== Problem to solve ==
The line containing "Screen dimensions: 499x496" and every line after it, through the end of the material: copy these exactly and nothing else, leaving pictures out.

== Supplied material ==
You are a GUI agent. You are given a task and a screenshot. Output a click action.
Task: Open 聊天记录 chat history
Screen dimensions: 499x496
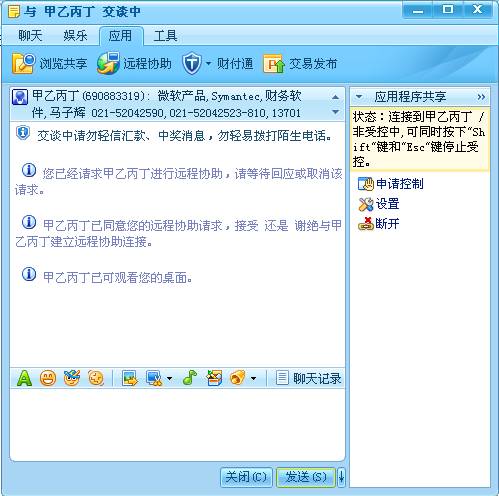point(309,378)
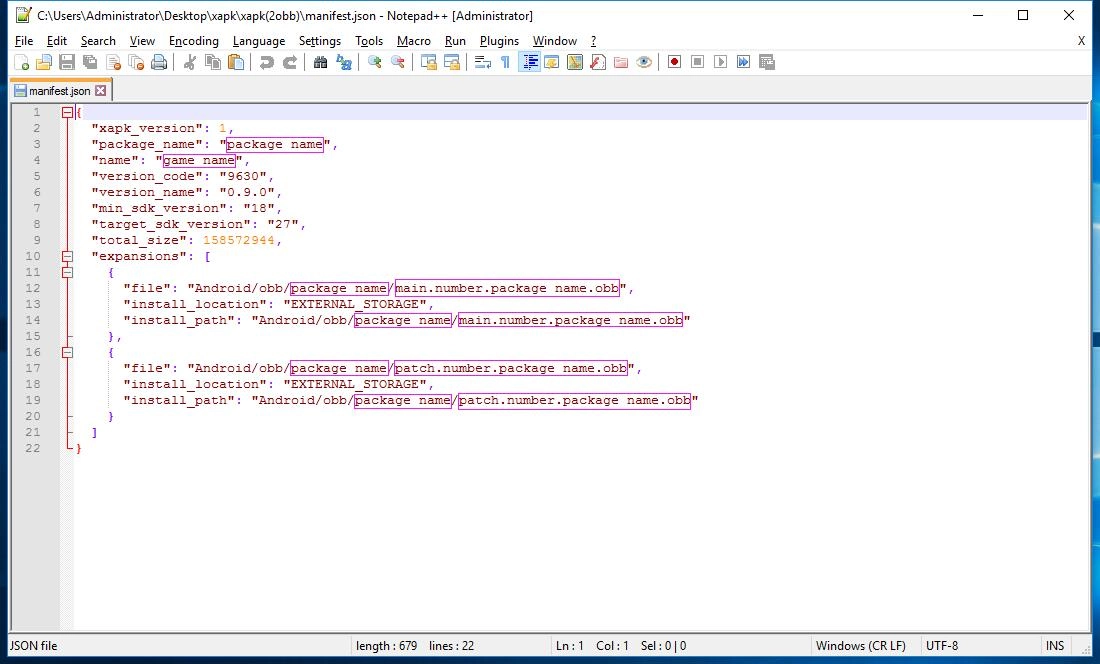Collapse the expansions array on line 10
1100x664 pixels.
click(x=67, y=256)
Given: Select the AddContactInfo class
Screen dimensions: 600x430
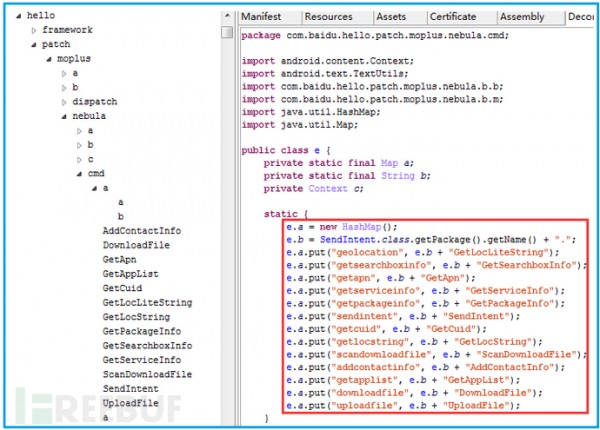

== Output for this exercise ==
Screen dimensions: 499x496
point(309,378)
Collapse the expansions array on line 10
1100x664 pixels.
click(x=67, y=256)
Given: Select the AddContactInfo class
Screen dimensions: 600x430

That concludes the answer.